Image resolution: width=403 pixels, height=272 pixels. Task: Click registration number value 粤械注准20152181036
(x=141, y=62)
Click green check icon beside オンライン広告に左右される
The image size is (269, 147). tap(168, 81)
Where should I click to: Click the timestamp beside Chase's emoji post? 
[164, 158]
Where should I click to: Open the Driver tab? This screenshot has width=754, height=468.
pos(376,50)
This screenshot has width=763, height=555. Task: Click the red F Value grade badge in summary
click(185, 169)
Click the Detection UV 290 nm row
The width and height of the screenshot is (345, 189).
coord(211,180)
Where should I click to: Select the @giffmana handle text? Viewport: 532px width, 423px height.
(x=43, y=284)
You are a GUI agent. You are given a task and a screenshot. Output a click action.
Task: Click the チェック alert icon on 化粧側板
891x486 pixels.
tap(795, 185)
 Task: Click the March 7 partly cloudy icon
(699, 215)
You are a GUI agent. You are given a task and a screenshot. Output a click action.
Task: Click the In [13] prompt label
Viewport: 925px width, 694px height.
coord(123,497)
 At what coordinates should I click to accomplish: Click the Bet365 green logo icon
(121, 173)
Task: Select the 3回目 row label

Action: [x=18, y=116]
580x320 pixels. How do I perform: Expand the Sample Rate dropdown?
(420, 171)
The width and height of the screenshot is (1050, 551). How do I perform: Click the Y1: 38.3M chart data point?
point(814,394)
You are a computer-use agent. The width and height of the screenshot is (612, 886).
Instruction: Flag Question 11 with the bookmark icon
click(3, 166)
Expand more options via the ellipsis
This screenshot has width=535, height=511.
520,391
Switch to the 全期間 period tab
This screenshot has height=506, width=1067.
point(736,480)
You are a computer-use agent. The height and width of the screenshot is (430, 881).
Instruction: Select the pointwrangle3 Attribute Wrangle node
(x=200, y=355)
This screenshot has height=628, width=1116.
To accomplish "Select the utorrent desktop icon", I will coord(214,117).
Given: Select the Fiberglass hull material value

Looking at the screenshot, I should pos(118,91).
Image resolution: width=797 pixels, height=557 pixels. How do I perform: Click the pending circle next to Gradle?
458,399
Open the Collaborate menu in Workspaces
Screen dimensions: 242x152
☆ ☆ ☆
Exercise prompt — From the records above, copy only the lines starting with the line that holds "Viewport: 925px width, 694px height." and going on through the line that holds "Expand more options via the ellipsis", exactly as written.

Expected answer —
Viewport: 925px width, 694px height.
coord(123,497)
 At what coordinates should I click to accomplish: Click the Bet365 green logo icon
(121, 173)
Task: Select the 3回目 row label

Action: [x=18, y=116]
580x320 pixels. How do I perform: Expand the Sample Rate dropdown?
(420, 171)
The width and height of the screenshot is (1050, 551). How do I perform: Click the Y1: 38.3M chart data point?
point(814,394)
You are a computer-use agent. The width and height of the screenshot is (612, 886).
Instruction: Flag Question 11 with the bookmark icon
click(3, 166)
Expand more options via the ellipsis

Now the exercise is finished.